本当に下半身が太っているなら、「脚痩せ」の運動をしましょう

本当に下半身が太っていますか?

「ダイエットの悩み」で、次のような事があります。

  • 「上半身に比べて、下半身が太っている」
  • 「下半身ばかりが太っている。だから、ズボンを履きたくない」
  • 「下半身が太っているので、ズボンにシャツを入れられない」
  • 「どうしたら『下半身痩せ』が、できますか?」

女性の脚

このような「悩み」があります。
このような「悩み」を持つ人は女性が多い、と言われています。
しかし「下半身太り」というのは、本当の事なのでしょうか?

女性の多くが、自分の事を下半身が太っていると思いがちです。
しかし周りの人は、それについてどう思っているのでしょうか?
逆に自分が周りの人を見た時、下半身が太っている人はそんなに多いでしょうか?
実際のところ、自分の下半身が太っていると「思い込んでいる人も多い」と思います。

太りやすい原因

しかし実際には、上半身よりも下半身のほうが太りやすい要因は、確かにあります。

レセプターが多い事

女性が「下半身太り」になりやすいのは、脂肪を貯蔵するレセプターが、体の中で特に下半身に多く配置されているからだと言われています。

レセプターとは、脂肪の貯蔵・放出をコントロールする受容体の事です。下半身には、脂肪を放出するレセプター1個につき、脂肪を貯蔵するレセプターは6個あると言われています。
そして上半身では、全く逆になっています。なので下半身は、上半身に比べて6倍も脂肪を溜め込みやすくなっている、ということです。

歩き方や姿勢が悪い事

脚が太くなってしまう原因は、肥満だけではありません。歩き方や姿勢も、その原因となっています。

普段から歩き方や姿勢が悪いと、体のバランスが崩れてしまいます。その際、体は無理にバランスを保とうとします。そのため、体のある部分(脚のある部分)が歪み、その歪んだ部分に余分な「ぜい肉」や「筋肉」が付いてしまいます。
この結果、脚が太くなってしまう場合があります。

脚痩せしたい人は、自分の歩き方や姿勢を今一度チェックしましょう。普段、体のバランスを崩していないか、よく見直しましょう。

下半身の運動不足

下半身に比べて、上半身のほうがよく動かすという事があります。
体の中で、一番動かしているのは「まぶた」です。その次に動かしているのは「指」「肘」「手首」ということです。上半身のほうを動かしている事が、よくわかります。上半身なら、座っていても寝ていても動かせるからです。

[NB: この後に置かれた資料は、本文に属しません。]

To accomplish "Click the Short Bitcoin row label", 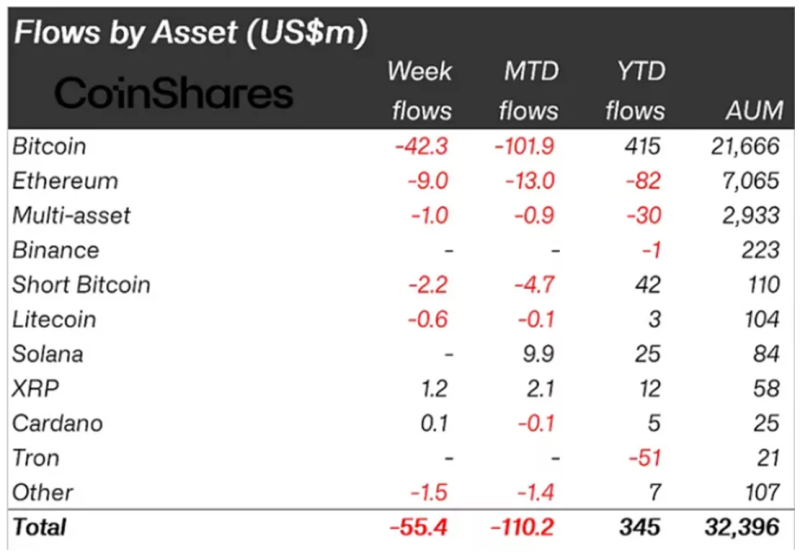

また、日常生活の中で、上半身というのは案外「ストレッチ系の動き」をしているそうです。
これに比べて、下半身は一定の「動き」しかしていないです(座る・歩くなど)。

自分の気になる「お肉」が下半身の「どの辺り」についているか、よく見てみましょう。たいてい「お尻から太ももの後ろ」にかけて、「ふくらはぎ」の内側などに、余分な肉がついていると思います。
逆に日常でよく使う「太ももの前面」などは、脂肪はついていないと思います。
たまに運動をすると、この「お肉」がついている「周り」の筋肉が、筋肉痛になることが多いようです。それだけ日常生活で、この部分を動かしていないと言えます。

日常的に動かさないなら、動かしてあげれば良い事がわかります。
どうしても「下半身の太さ」が気になる方は、脚を動かす運動をしましょう
運動は、「部分的な引き締め」に最適だからです。

毎日、下半身の運動をしましょう

下半身を引き締める方法の一つに、毎日の運動があります。「ヒップから太もも」にかけての運動については、フィットネスクラブに行くと専用のコースがあったりします。

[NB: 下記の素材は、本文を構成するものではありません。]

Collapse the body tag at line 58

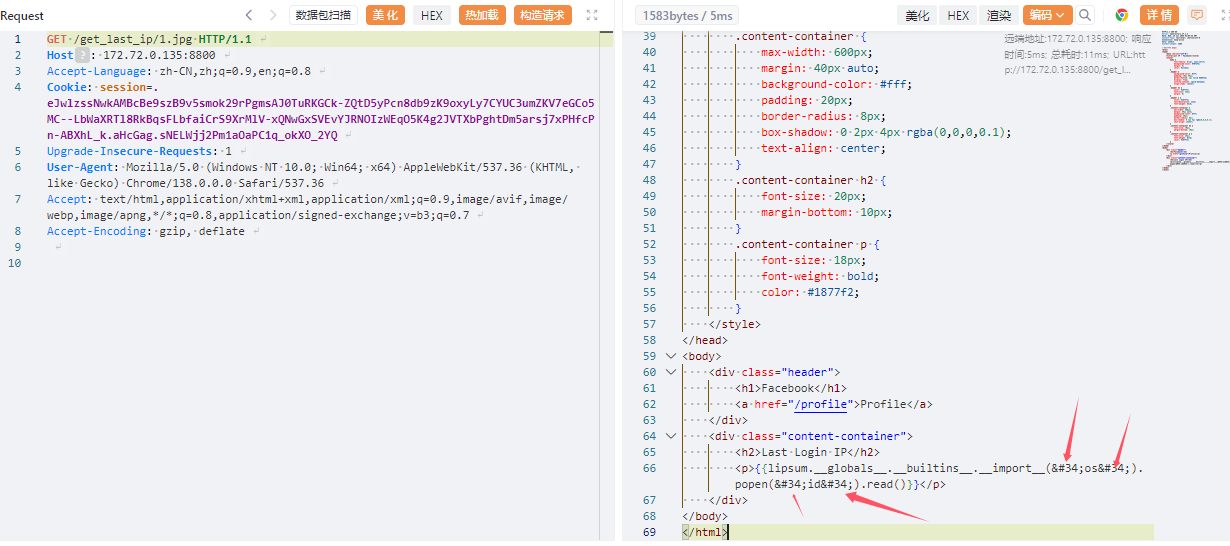click(x=671, y=356)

自宅でできる運動としては、スクワットなどがあります。
そして日常生活でできる運動では、自転車が「脚痩せ」に役立つと言われています。自転車の運動では、脚に負荷が掛かります。なので脚周りの脂肪が、燃焼されやすくなります。
なお、自転車の運転は、全身運動とも言えます。自転車をこぐ時、全身の筋肉をある程度使う必要があるからです。

下半身を引き締めるスクワット

自宅でできる下半身を引き締める運動として、スクワットがあります。スクワットは、下半身を中心にしてバランスの取れた体を作るのに適しているトレーニングです。
スクワットすることで、

大腿四頭筋(太もも)・下腿二頭筋(ふくらはぎ)・大臀筋(だいでんきん)・縫工筋(ほうこうきん)などを、引き締められます。

そして、それらの筋力をアップさせることも可能です。

やり方

スクワットする女性

  1. まず「頭の後ろ」で、腕を組みます。
  2. 肩幅より「やや広め」に、足を開きます。
  3. 真っ直ぐに背筋を伸ばします。
  4. 背筋を伸ばしたまま、ゆっくりと腰を下ろします。
  5. 「太もも」が水平になったら、腰を上げます。
  6. 以上の動作を、繰り返します。

最初は、10回程度を目標に行なうと良いとされています。初めから無理をすると、筋肉痛になってしまいます。注意してください。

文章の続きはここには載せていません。